Transcribe every entry word for word, but drop the pictures.
-----
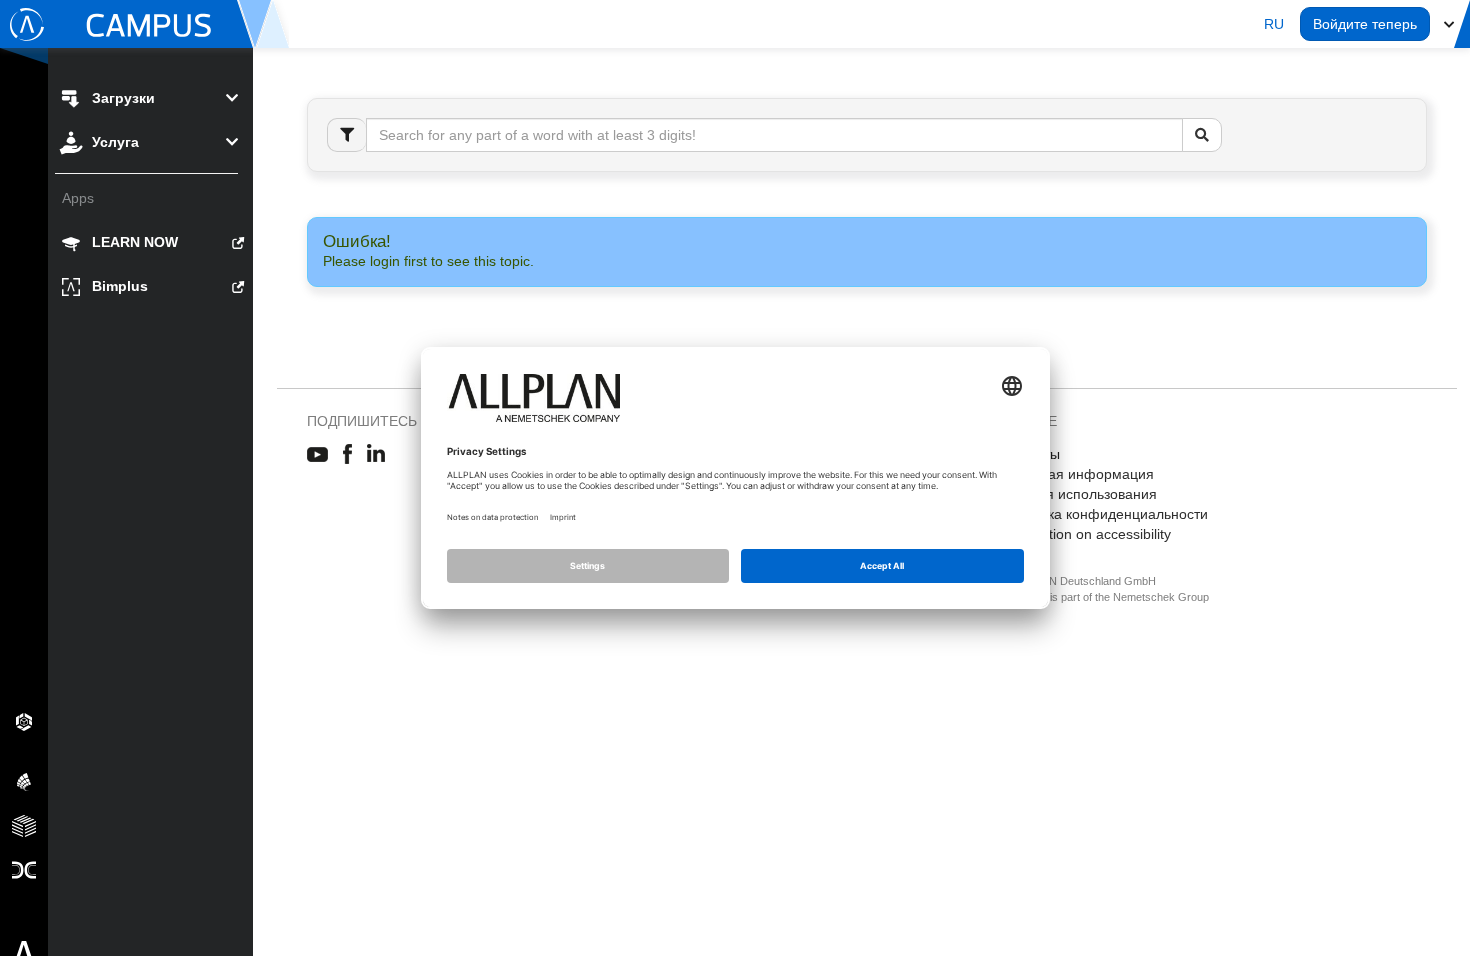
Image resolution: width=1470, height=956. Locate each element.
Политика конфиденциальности (1104, 514)
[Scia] (24, 781)
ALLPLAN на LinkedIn (376, 455)
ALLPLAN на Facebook (347, 455)
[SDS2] (24, 721)
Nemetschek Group (1161, 597)
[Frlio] (24, 825)
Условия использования (1078, 494)
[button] (1274, 24)
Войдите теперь (1365, 24)
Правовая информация (1077, 474)
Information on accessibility (1085, 534)
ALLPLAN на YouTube (317, 455)
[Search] (1202, 135)
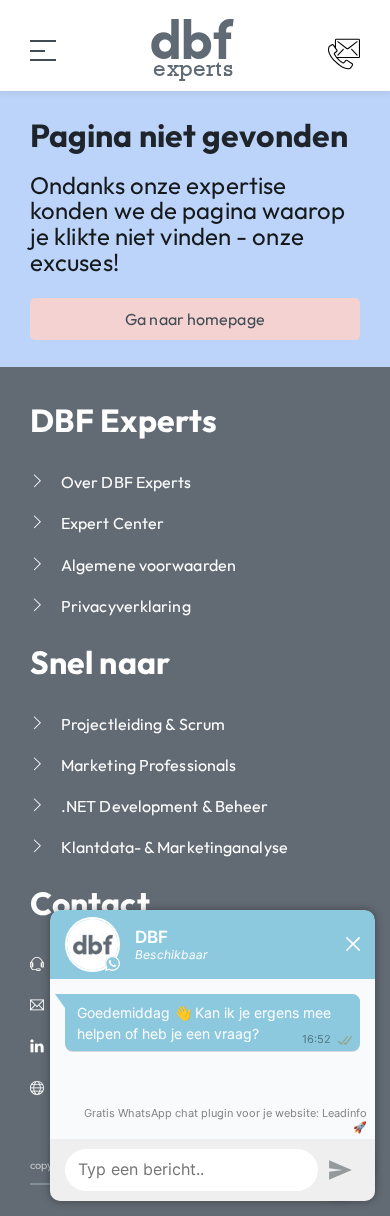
-----
Your solution -
Image resolution: width=1470, height=956. Locate each element.
Политика конфиденциальности (1104, 514)
[Scia] (24, 781)
ALLPLAN на LinkedIn (376, 455)
ALLPLAN на Facebook (347, 455)
[SDS2] (24, 721)
Nemetschek Group (1161, 597)
[Frlio] (24, 825)
Условия использования (1078, 494)
[button] (1274, 24)
Войдите теперь (1365, 24)
Правовая информация (1077, 474)
Information on accessibility (1085, 534)
ALLPLAN на YouTube (317, 455)
[Search] (1202, 135)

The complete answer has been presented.